ESTRATTO DELLA PAGINA -
Uno dei culti più remoti dell’umanità è proprio la festa dell’albero. In Italia oggi si ricorda questo legame celebrandolo il 21 novembre. Con tal evento si celebra non solo la cultura ma anche il risveglio sociale ed ecologico di un popolo.


Anche tra i primi popoli, già conosciuti per il loro inizio democratico e civile, l’albero era considerato un elemento divino, un monumento da benedire, un punto di riferimento oltre che una fonte di nutrimento.


Tra i precursori della festa ci furono i romani con il culto dell’Arbor Intrat o della Festa Lucaria di luglio, poi i greci e forse ancora prima i popoli celtici e del nord dell’Europa con quello di Odino.


Per ogni popolo si è sempre assegnato un albero, per ogni radice, quindi, un parto, un simbolo, un’essenza o un ricordo. 


Si dice che a vegliare su ogni residente in Puglia ci siano almeno quattro olivi secolari con tutto il loro valore. Per i pugliesi attraversare le loro forme o le loro cavità equivale a un buon auspicio, un rituale che serve ad assorbire tutta la loro energia utile per difendersi e scongiurare ed esorcizzare le cattive intenzioni.   


Eppure d queste relazioni se ne parla davvero poco. La simbiosi uomo-albero è un dialogo ormai quasi ignorato, ce ne accorgiamo sempre e solo dopo la sua mancanza.


Qualcuno, all’opposto, festeggia l’abbattimento di un albero. Per la cronaca, sembrerebbe quasi un rituale, una consuetudine, non tanto propiziatoria, quella di sopprimere essenze vegetali, a volte perfino monumentali, per concedere il posto ad altri spazi artificiali. Spesso si fa senza parsimonia, con palese cupidigia, per smania di potere, attraverso decisioni superficiali o irrazionali.


L’educazione per il bene degli alberi parte sempre in modo corretto tra i primi insegnamenti, ma molte scuole non hanno alberi o se l’hanno sono spesso sottovalutati o trascurati


In Italia, la festa degli alberi non è una novità. Si celebra fin dalla fine dell’ottocento, fu istituzionalizzata con la legge forestale del primo ventennio del novecento, poi subito dopo la seconda guerra mondiale fino al 1979 quando fu demandata alle regioni. La legge n. 113 del 29/01/92 (legge Rutelli) obbliga ogni Comune alla messa a dimora di un albero per ogni neonato subito dopo la sua annotazione anagrafica. Una legge più che civile che purtroppo non ha trovato tantissimi riscontri e applicazioni.

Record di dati
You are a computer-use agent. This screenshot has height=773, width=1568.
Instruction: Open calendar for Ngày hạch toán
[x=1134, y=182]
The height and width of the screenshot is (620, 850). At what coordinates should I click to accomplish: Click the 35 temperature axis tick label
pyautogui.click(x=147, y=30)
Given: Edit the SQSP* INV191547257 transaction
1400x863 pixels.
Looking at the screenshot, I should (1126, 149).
==
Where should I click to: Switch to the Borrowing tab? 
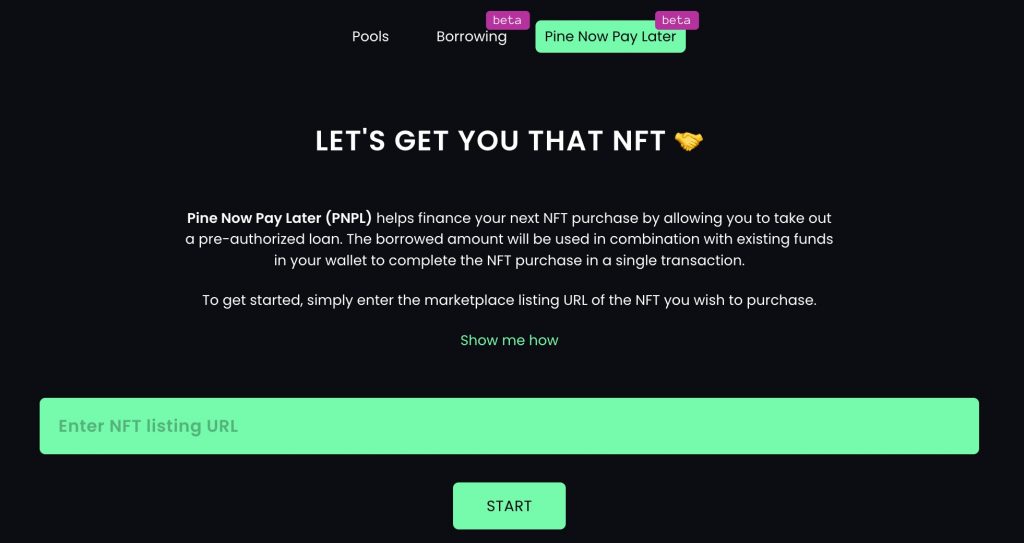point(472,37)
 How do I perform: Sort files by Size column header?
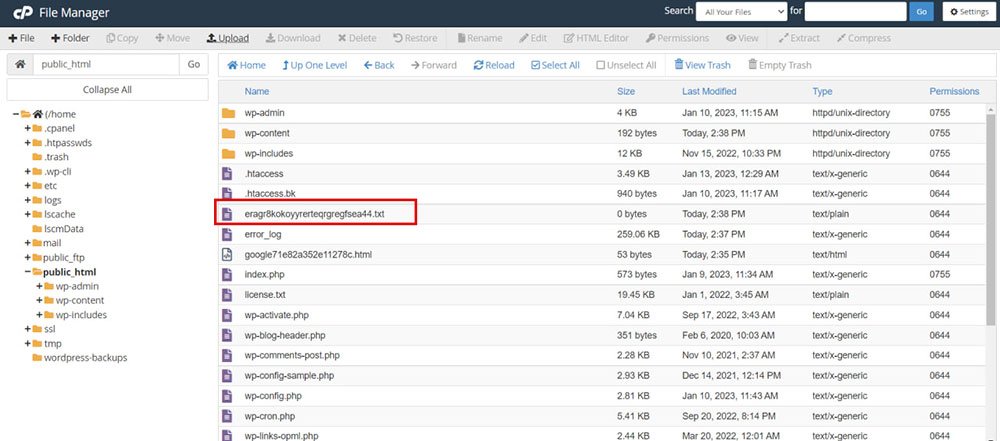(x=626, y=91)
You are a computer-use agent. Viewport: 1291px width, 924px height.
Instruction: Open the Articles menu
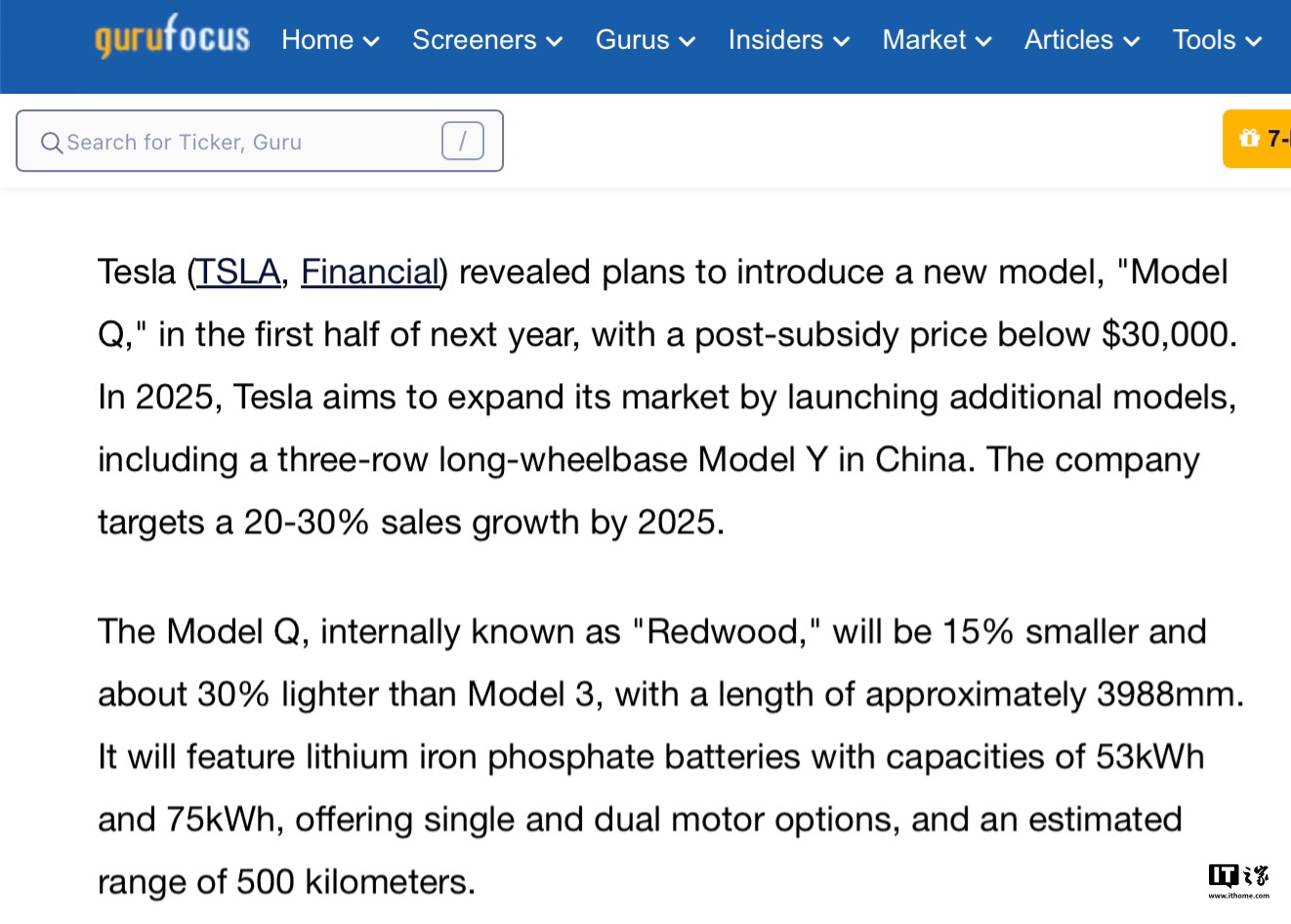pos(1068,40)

COMPITO BREVE -
Prosegui il testo sulla festa degli alberi a partire dall'ultima frase. Qui i dati non servono a niente.

PROBLEMA RISOLTO -
Oggi è regolamentata con la legge del 14/10/2013 nell’art. uno si parla di norme che regolano la giornata nazionale degli alberi: ”La Repubblica riconosce il 21 novembre quale «Giornata nazionale degli alberi» al fine di perseguire, attraverso la valorizzazione dell’ambiente e del patrimonio arboreo e boschivo, l’attuazione del protocollo di Kyoto, ratificato ai sensi della legge 1º giugno  2002, n. 120, e le politiche di riduzione delle emissioni, la prevenzione del  dissesto  idrogeologico  e   la   protezione   del   suolo, il miglioramento  della  qualità  dell’aria,  la  valorizzazione  delle tradizioni legate all’albero nella cultura italiana e la  vivibilità degli insediamenti urbani”.


E allora ecco che il Ministero dell’Ambiente e della Tutela del territorio e del mare realizza in collaborazione con gli enti preposti alla formazione, quali università, scuole di ogni ordine e grado eventi ed iniziative promozionali per far sapere del nostro sistema boschivo, per definire meglio i termini della tutela dell’ecosistema, il rispetto per le essenze arboree, gli equilibri tra le comunità biotiche, l’educazione civica e ambientale, per “stimolare un comportamento quotidiano sostenibile” affinché la biodiversità sia conservata e avvalendosi delle risorse  umane, strumentali e finanziarie disponibili a legislazione vigente, senza nuovi o maggiori oneri a carico della finanza  pubblica”.


Lo stesso regolamento riporta: “In  occasione  della celebrazione della Giornata le istituzioni scolastiche curano, in collaborazione con i comuni e le regioni e con il Corpo forestale dello Stato, la messa  a  dimora in aree pubbliche, individuate d’intesa con ciascun comune, di piantine di specie autoctone, anche messe a disposizione dai vivai  forestali regionali, preferibilmente di provenienza locale, con particolare riferimento alle varietà tradizionali dell’ambiente italiano….”.


La celebrazione del 21 novembre eredita per questo motivo quella coscienza ambientale, ecologica e civica. È uno stimolo ed un’occasione per gli italiani per compiere una buona azione, per accrescere il patrimonio arboreo o del bosco, per difenderlo e restituirlo alle comunità.


Dopo l’entrata in vigore del protocollo di Kyoto, le essenze vegetali di ogni specie, quali nostre utili alleate per mitigare gli effetti del gas serra, saranno valorizzate proprio così, con una semina quotidiana per ogni tipo di habitat. Quale migliore strategia? Piantare un albero è ormai diventato una necessita.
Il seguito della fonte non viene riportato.